## [WHAT IS BEING ASKED]
Take the line with "Select the $+ instruction block on rung 25" and every line after it in the entries below, and set them down exactly, without any pictures.

## [SUPPLIED RECORDS]
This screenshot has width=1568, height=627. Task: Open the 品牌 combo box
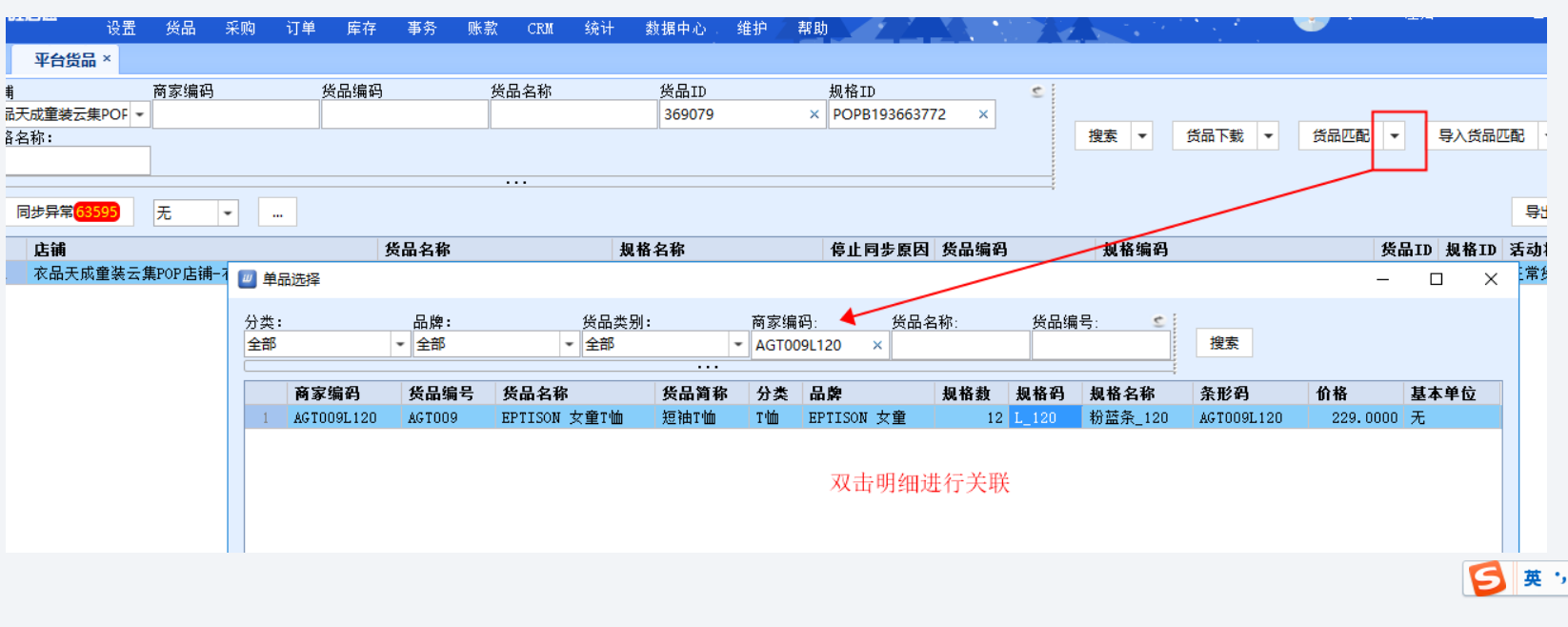click(569, 344)
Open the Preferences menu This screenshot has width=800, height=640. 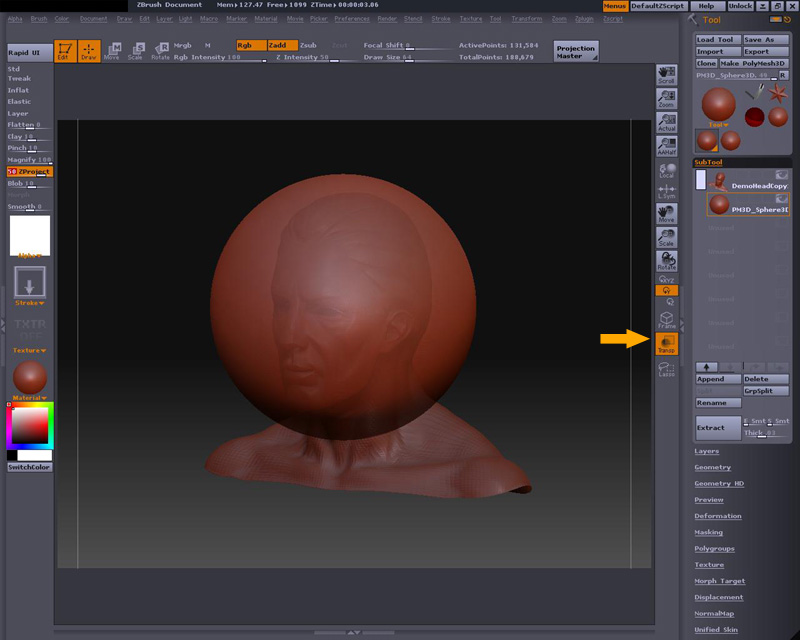(351, 19)
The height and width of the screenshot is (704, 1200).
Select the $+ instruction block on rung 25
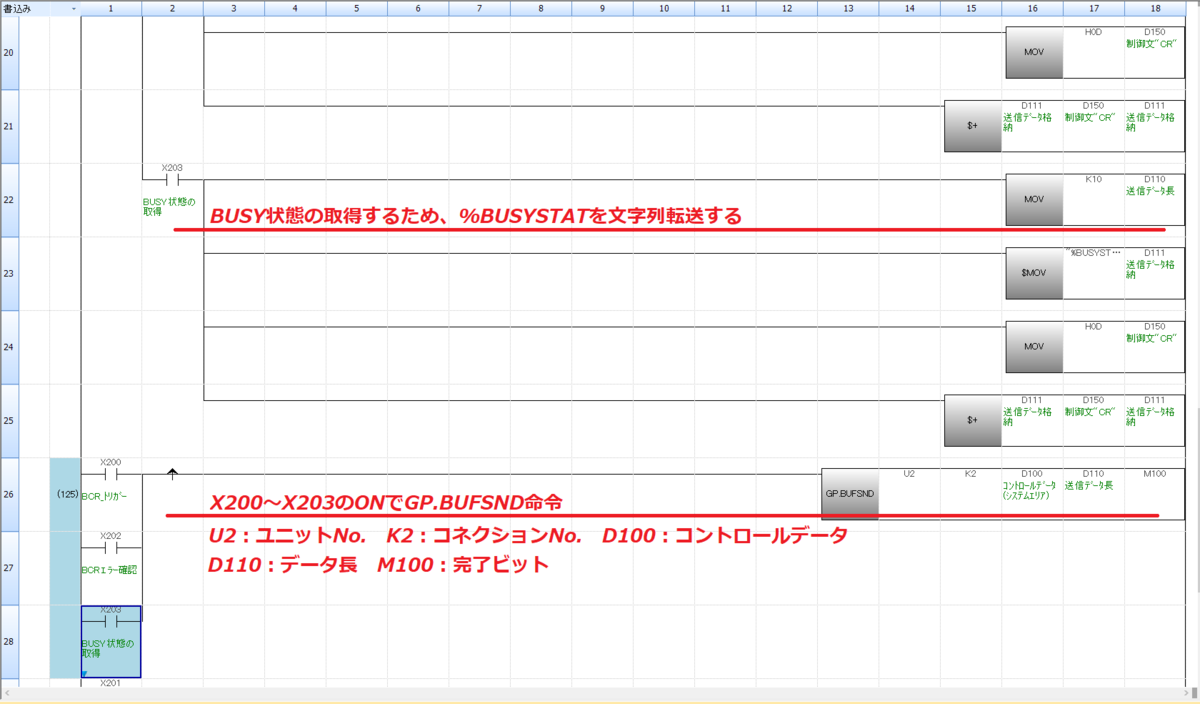[x=972, y=420]
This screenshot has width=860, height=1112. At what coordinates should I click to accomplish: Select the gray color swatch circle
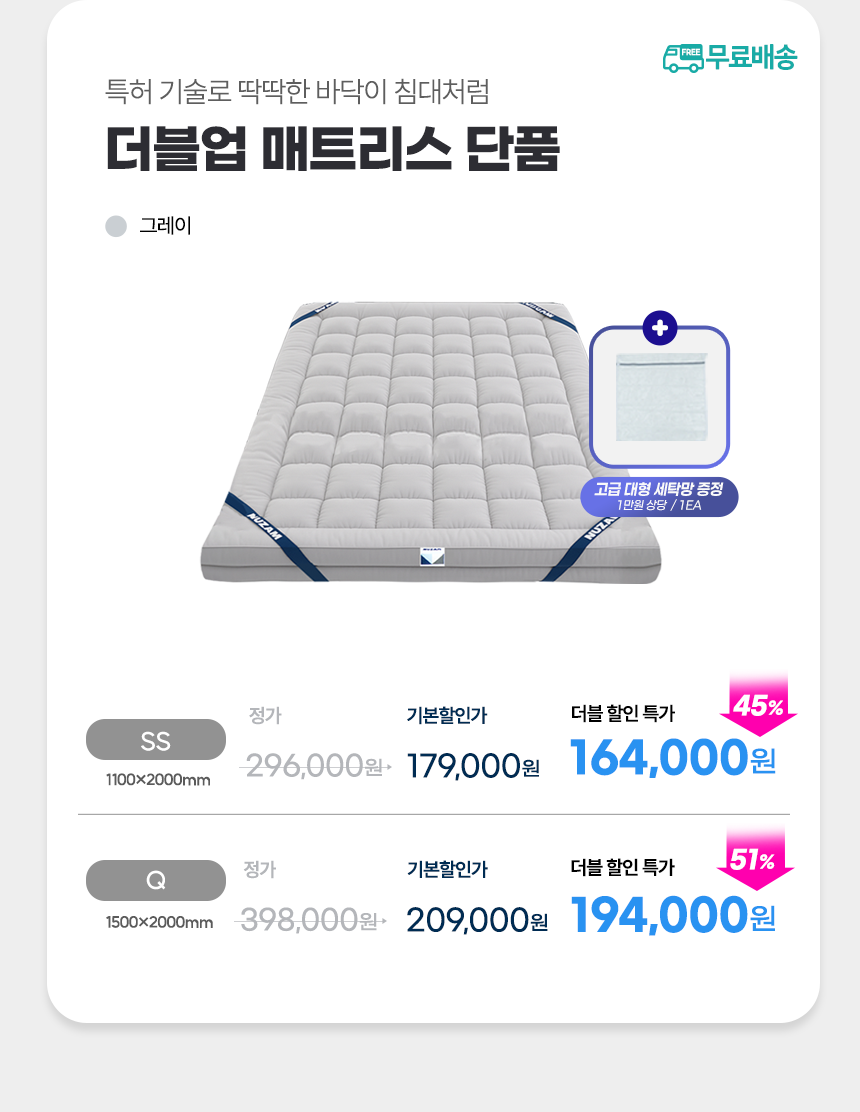(116, 226)
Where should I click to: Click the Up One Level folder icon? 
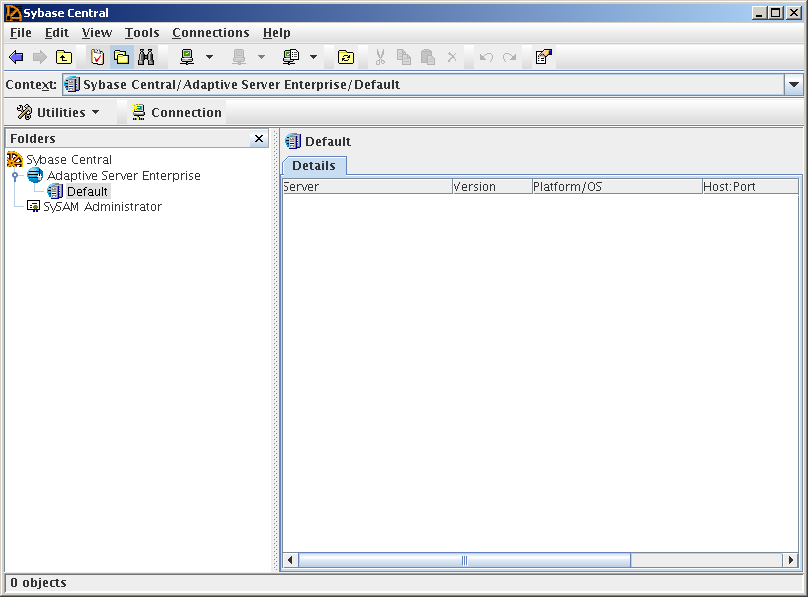pos(64,57)
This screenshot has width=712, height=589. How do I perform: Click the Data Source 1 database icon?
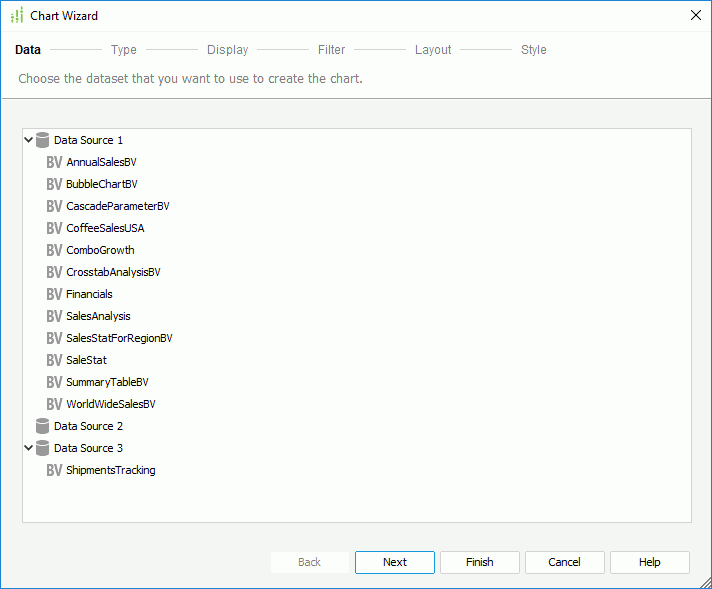tap(42, 140)
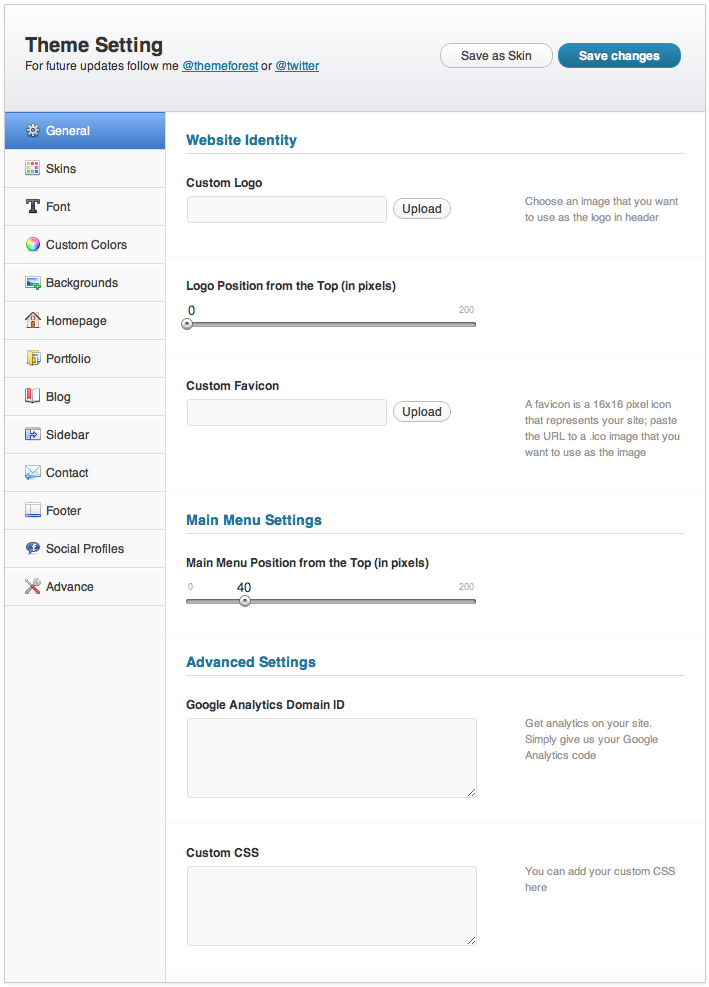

## [RESULT OF THIS EXERCISE]
Select the $+ instruction block on rung 25
[x=972, y=420]
This screenshot has width=860, height=1112. At what coordinates should I click to accomplish: Select the gray color swatch circle
(116, 226)
Where should I click to: Click the Up One Level folder icon? 
pos(64,57)
This screenshot has width=712, height=589. How do I perform: Click the Data Source 1 database icon?
tap(42, 140)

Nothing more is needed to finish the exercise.